Many jokingly sent tweets like "abolition can wait" and other iterations of this phrase to celebrate what was purported as a win for Megan, but nothing Megan endured was worth celebrating. In fact, everything about this case is an argument in favor of abolition—not against. Megan was harmed the moment she was shot, and has been abused—by the public, by the media, by her peers and colleagues, and by the judicial system—ever since. It is because of penal systems that we don't have the proper structures, or the means to build these structures, where we can prevent harm and abuse, or respond to it in a way that does not punish.

Over the course of the two-week trial, and the two years between the shooting and the legal proceedings, there had been an inundating amount of mis- and disinformation about what happened that summer night in 2020—and how everyone's memory and rememory of that night was being depicted in the courtroom. Gossip blogs, eminent rappers like Drake and 50 Cent, and men revered as pillars of hip-hop commentary—such as DJ Akademiks and Joe Budden (who is, himself, a former rapper, though his prominence is more directly related to his being a media personality)—leveraged attacks at Megan throughout the last two years. (It's worth noting that every man listed above has been accused of some form of IPV, sexual abuse, and/or physical violence). 

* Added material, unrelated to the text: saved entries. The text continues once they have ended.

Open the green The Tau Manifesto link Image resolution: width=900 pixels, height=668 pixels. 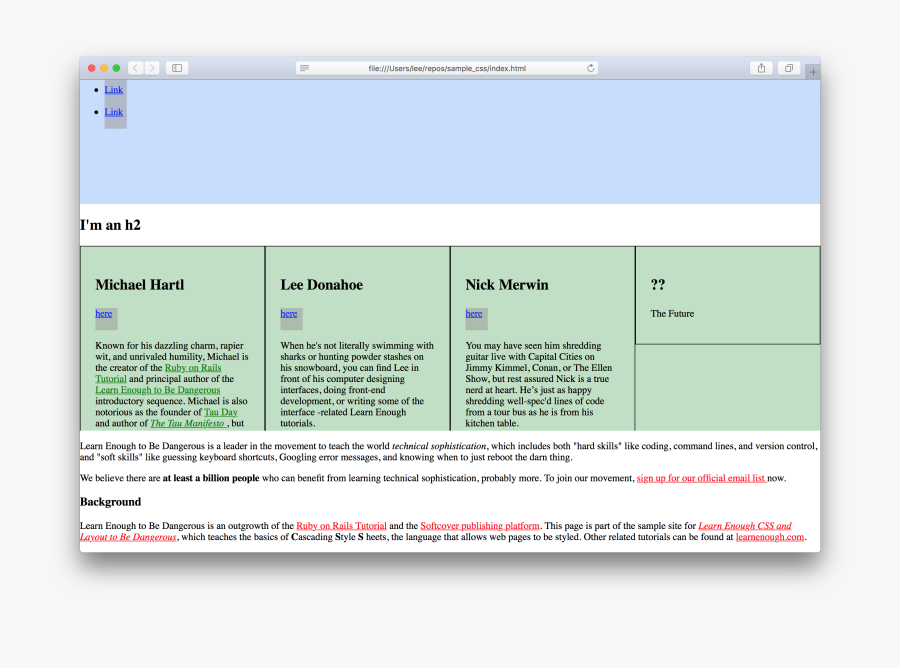click(188, 423)
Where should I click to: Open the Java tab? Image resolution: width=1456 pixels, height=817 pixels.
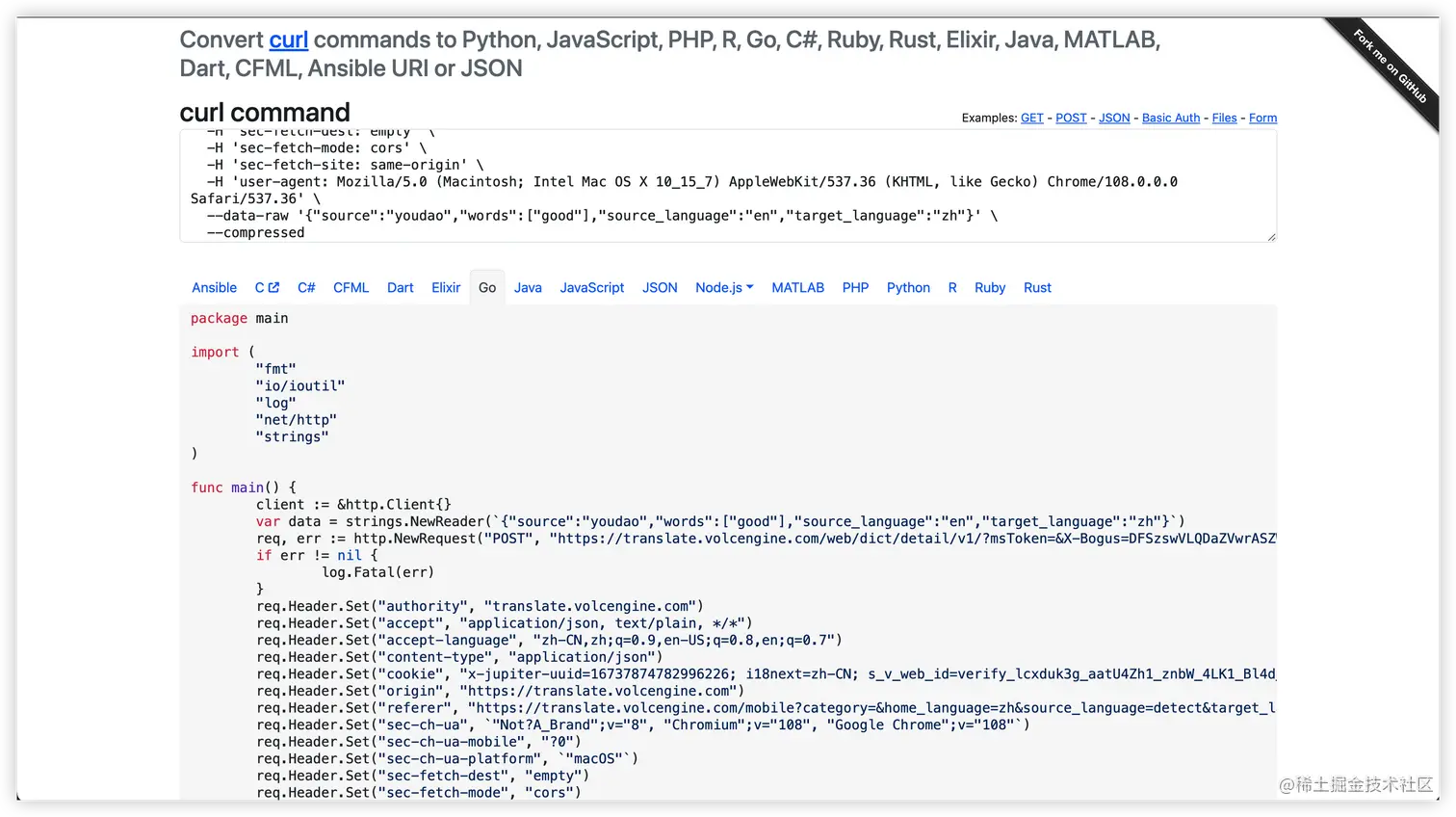click(x=528, y=287)
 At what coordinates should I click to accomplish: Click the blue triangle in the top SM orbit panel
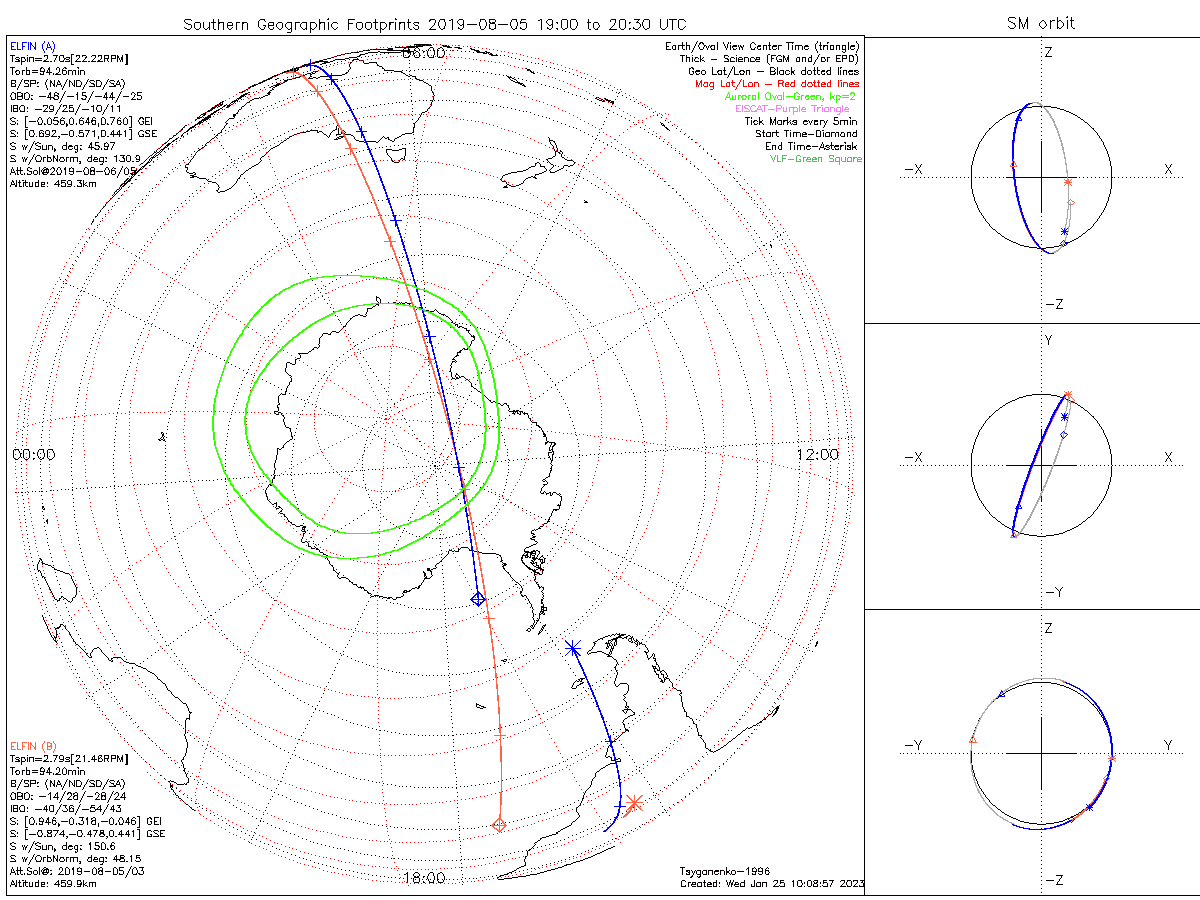click(1018, 118)
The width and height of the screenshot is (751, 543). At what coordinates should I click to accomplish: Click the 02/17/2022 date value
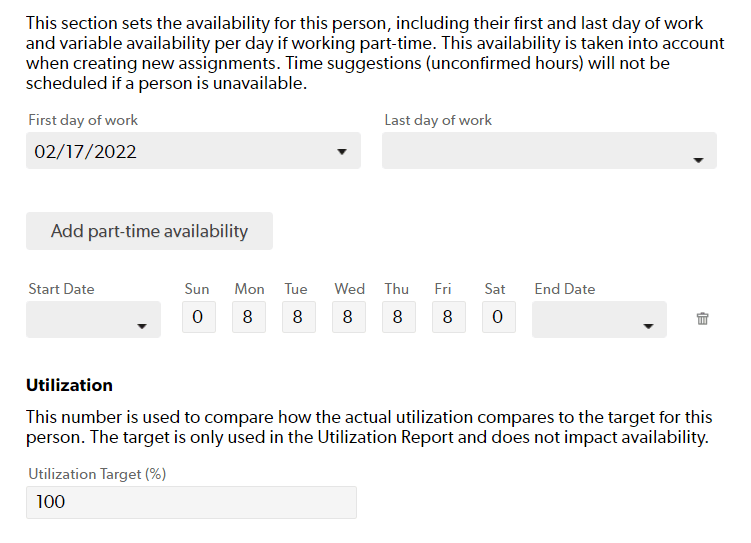coord(85,152)
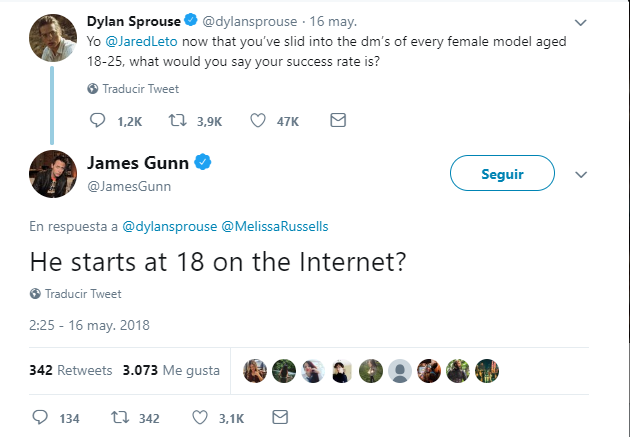630x437 pixels.
Task: Reply to James Gunn's tweet
Action: click(41, 417)
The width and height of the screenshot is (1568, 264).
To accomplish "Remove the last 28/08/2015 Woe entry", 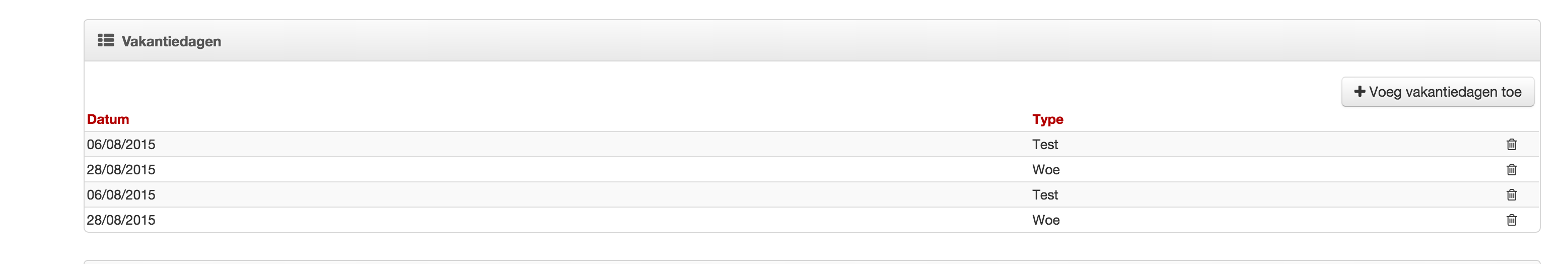I will (1511, 220).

When a decision had been made, and in Megan's favor, the celebration acted as a collective sigh of relief. However, what this verdict also enkindled was a conversation about abolition, and what an abolitionist response to carcerality as an answer to violence can and should be.

Our ongoing commitment to abolition is grounded and rooted in the understanding that no one is the sum total of their experiences; that none of us are completely bad just as none of us are wholly good.

The carcerality of gender and the antiblack nature of misogynoir and patriarchy are what allowed for Megan to experience being shot by a man she had been intimate with simply because she bruised his ego, and then have to leave her story in the hands of strangers to determine whether or not her trauma is legitimate. This is what court does: it requires victims to share and reshare their stories, to relive the trauma of the events that led to a trial, in hopes that a jury (or a judge) will decide they were emotional enough, polished enough, thoughtful enough, kind enough, compelling enough to believe. In many ways, this is an expression of the politics of desire. Victims are required to formulate their words perfectly, to recall every aspect of their experience into their rememory for the sake of selling their story. In other words, they have to make themselves and their story something that the deciding party desires; something, and some thing, that is palatable.

But abolition contends with preventing harm, not merely reacting to it. By this, I mean that abolition functions as a starting point for us to build communities and environments wherein we make collective decisions on safety and the maintenance of the spaces we inhabit. As I discuss in my book, Belly of the Beast: The Politics of Anti-Fatness as Anti-Blackness, abolition is not an end goal; it is where we must begin. Our ongoing commitment to abolition is grounded and rooted in the understanding that no one is the sum total of their experiences; that none of us are completely bad just as none of us are wholly good. And, rather, that none of the violence or harm we commit exists in a vacuum; it has a story. 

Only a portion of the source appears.